Rep. Rowan insists there is nothing racist about her
bill; that her goal is simply to encourage immigrants to learn English
as quickly as possible, for the sake of national unity. As evidence, she
cites the provision that would funnel funds saved from translations into
education programs for newcomers.
But the discriminatory, disdainful nature of the bill
is obvious. It would be fine for the state and its subdivisions to use
foreign languages in tourism and economic development, for example, yet
it would be prohibited to print welfare pamphlets in multiple languages.

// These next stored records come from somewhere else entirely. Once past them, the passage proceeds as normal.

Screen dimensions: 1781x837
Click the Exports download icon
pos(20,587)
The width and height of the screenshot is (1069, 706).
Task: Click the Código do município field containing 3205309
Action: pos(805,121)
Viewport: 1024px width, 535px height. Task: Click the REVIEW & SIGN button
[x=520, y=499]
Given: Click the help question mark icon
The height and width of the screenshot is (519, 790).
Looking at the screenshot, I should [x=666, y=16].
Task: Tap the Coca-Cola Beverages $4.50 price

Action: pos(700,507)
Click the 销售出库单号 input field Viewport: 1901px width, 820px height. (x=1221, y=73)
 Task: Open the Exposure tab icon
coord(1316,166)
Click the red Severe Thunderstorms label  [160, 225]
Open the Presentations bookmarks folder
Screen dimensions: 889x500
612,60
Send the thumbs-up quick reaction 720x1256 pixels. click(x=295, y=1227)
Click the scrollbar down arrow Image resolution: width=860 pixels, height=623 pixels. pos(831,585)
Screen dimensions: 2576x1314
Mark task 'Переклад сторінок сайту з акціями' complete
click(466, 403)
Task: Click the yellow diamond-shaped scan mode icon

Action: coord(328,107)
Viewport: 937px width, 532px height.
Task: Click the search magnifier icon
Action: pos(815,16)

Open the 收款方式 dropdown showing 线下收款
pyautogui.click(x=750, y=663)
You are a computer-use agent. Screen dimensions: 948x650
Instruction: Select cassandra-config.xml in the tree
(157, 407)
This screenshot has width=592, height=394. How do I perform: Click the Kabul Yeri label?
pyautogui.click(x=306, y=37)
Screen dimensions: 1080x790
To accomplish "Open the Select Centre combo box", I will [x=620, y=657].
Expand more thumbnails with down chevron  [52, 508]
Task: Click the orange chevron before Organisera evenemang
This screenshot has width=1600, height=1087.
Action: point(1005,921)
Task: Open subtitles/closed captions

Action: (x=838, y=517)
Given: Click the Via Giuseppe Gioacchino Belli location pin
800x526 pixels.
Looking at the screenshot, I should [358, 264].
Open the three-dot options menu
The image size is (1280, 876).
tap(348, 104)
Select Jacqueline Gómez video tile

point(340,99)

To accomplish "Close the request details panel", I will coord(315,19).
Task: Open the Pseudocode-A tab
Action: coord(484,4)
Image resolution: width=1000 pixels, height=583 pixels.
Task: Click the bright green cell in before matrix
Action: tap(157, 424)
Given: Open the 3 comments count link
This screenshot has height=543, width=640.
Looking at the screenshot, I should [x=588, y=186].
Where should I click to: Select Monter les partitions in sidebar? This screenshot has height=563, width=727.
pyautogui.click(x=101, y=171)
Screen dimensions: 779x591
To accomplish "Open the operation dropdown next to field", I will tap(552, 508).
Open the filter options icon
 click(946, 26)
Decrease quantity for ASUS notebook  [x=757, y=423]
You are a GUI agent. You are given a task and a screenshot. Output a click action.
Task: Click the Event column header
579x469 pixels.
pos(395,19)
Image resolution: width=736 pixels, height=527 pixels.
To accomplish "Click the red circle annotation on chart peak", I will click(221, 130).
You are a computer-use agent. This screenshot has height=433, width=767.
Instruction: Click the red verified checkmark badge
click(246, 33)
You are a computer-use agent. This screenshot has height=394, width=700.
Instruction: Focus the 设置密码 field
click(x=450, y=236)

If not racist or ethnocentric, the measure is at least
elitist. It implies that people from other countries are welcome only if
they have lots of money to spend.
As the Salt Lake City Council, Ogden City and the Salt
Lake City-County Health Department have recognized with recent resolutions,
nothing will be gained by a government failing to take reasonable steps
to communicate with its newer constituents. Rather, good will and productivity
may be lost as immigrants struggle to cope with new customs, laws and bureaucracies,
all against a language barrier.
It is not as if the English language, U.S. unity and
government solvency are at stake when information is translated during
a person's transition to residency. The global use of English in commerce,
aviation, entertainment and diplomacy ensures its dominance.
And because English is required for the best jobs and
to fit into communities, immigrants already have a strong incentive to
learn it quickly. Utah only spends a few thousand dollars each year to
translate public information.
In honor of diversity and equal opportunity for all,
principles inherent to this nation, legislators should quickly discard
misguided, divisive measures like H.B. 189.